Without looking at code, implement these from memory, then verify:

# 1. Patch embedding: image → sequence of patches
def patch_embed(image, patch_size=16):
    """Convert (B, C, H, W) image to (B, N, D) patch sequence."""
    B, C, H, W = image.shape
    P = patch_size
    N = (H // P) * (W // P)

    # Reshape into patches
    patches = image.unfold(2, P, P).unfold(3, P, P)  # (B, C, H/P, W/P, P, P)
    patches = patches.contiguous().view(B, C, N, P * P)
    patches = patches.permute(0, 2, 1, 3).reshape(B, N, C * P * P)

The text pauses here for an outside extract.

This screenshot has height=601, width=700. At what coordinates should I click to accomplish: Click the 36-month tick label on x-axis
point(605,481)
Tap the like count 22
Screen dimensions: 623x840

    return patches  # (B, N, patch_dim)

# 2. Random masking for MAE
def random_mask(x, mask_ratio=0.75):
    """Mask patches randomly, return visible subset."""
    B, N, D = x.shape
    keep = int(N * (1 - mask_ratio))

    noise = torch.rand(B, N, device=x.device)
    ids = noise.argsort(dim=1)
    ids_keep = ids[:, :keep]

    visible = torch.gather(x, 1, ids_keep.unsqueeze(-1).expand(-1, -1, D))
    return visible, ids

# 3. Windowed attention partition
def window_partition(x, window_size=7):
    """(B, H, W, C) → (B*nW, M, M, C)"""
    B, H, W, C = x.shape
    M = window_size
    x = x.view(B, H//M, M, W//M, M, C)
    return x.permute(0, 1, 3, 2, 4, 5).reshape(-1, M, M, C)

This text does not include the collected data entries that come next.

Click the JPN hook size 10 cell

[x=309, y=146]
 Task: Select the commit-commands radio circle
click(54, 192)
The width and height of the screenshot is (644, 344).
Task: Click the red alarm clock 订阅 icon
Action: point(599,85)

Feature Comparison Experiment

# Compare representations: supervised ViT vs DINO vs MAE
import timm
import torch

# Load three models with different pretraining
models = {
    'supervised': timm.create_model('vit_small_patch16_224', pretrained=True),
    'dino': torch.hub.load('facebookresearch/dinov2', 'dinov2_vits14'),
    # MAE requires separate loading
}

# Extract features on same images → compare with CKA or linear probe
# Which features are most transferable?

Looking Ahead (15 min)

The rest of Phase IV extends vision beyond 2D images:

Remaining Days	What's New	Why It Matters for VLAs
Day 51: 3D & Depth	Monocular depth estimation	Robots perceive 3D world
Day 52: Point Clouds	PointNet, 3D transformers	Manipulation needs 3D reasoning
Day 53-54: Video	Temporal attention	Actions unfold over time
Day 55: DETR + SAM	Object detection + segmentation	Robots must identify objects
Day 56: VL Bridge	How to connect vision→language	The foundation for VLMs/VLAs

You've mastered image understanding with transformers. Now: the real world is 3D, dynamic, and requires detecting individual objects — not just classifying scenes.

Key Takeaways

Tokenization is the innovation. The transformer stays the same; how you create tokens changes
Self-supervised works. DINO and MAE prove that vision features rival supervised ones
Efficiency matters. Swin's $O(n)$ windows and MAE's 75% masking make large-scale training feasible
The thread is continuous. Attention → text transformers → image transformers → soon: action transformers

Connection to the Thread

Phase IV has shown that images are just another token type. The rest of the phase extends this to depth, 3D, and video. Then Phase V connects vision to language — the direct precursor to VLAs.